A teacher named Jill or Jim is headed back to her/his second grade classroom after having gone to the office to take a phone call. He/she has spoken with his/her class about what should happen when no adult is in the room, and most of the children know what’s supposed to happen. Even most of those who are chasing each other around the room know. And the teacher knows they know.
When the teacher is about fifty feet from the classroom, he/she sees a child’s head quickly move a little bit past the doorway and then move back into the room. The teacher hears, “She’s/he’s coming!” There are some whispers and some scurrying sounds. And these children are not about to throw a surprise party for the teacher. They have been taking advantage of the teacher’s absence to do what they’d rather do than what the teacher had told them to do.
One child, who doesn’t like chaos, has been spending the past three minutes trying to get the rambunctious ones to stop it, forgetting that trying to control other children’s behavior was not part of the teacher’s instructions, either. Everyone was supposed to be sitting down and quietly doing some assignment.
When the teacher gets to the room, of course everyone is sitting quietly and working (or at least appearing to be working). The teacher may or may not scold the class for the misbehavior that had been going on. Not everyone in the class had been involved, and some children take group scolding so personally: “I wasn’t doing anything! I was just sitting here doing my work!” And that may be true of some children.
Teachers aren’t supposed to leave classes unattended.
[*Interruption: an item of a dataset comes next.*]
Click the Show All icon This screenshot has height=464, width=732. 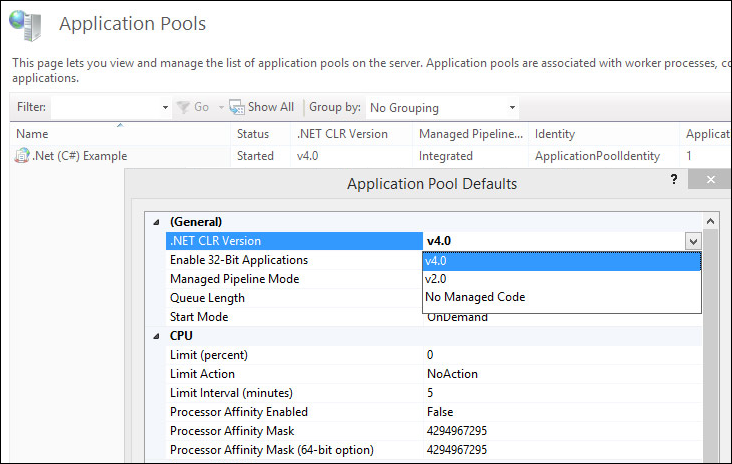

There’s always supposed to be an adult in the room to keep things safe, orderly, and productive.
But that doesn’t always happen. Teachers have legitimate reasons to leave the classroom when no adult is available to take over. If a child is ever badly hurt when no adult is nearby, there may be a legal battle that results in all kinds of unpleasantness. But the odds against that happening are pretty strong, there often aren’t enough adults to go around, and there really is an occasional legitimate reason for a teacher to leave a class unattended.
All I’ve done in this article is describe a problem. I don’t know what can be done about it. We could fund schools so that there are always two adults per classroom, but I’m pretty sure that won’t happen right away. Sometimes a teacher asks a colleague to “keep an eye on” her/his class, but that isn’t an ideal system; teachers have enough work to do with their own classes. Some teachers have ways to keep everything going smoothly even when they’re out of the room. As a teacher, I tried to use these teachers as models, but I never learned how to do whatever they were doing right. Most teachers I know haven’t, either.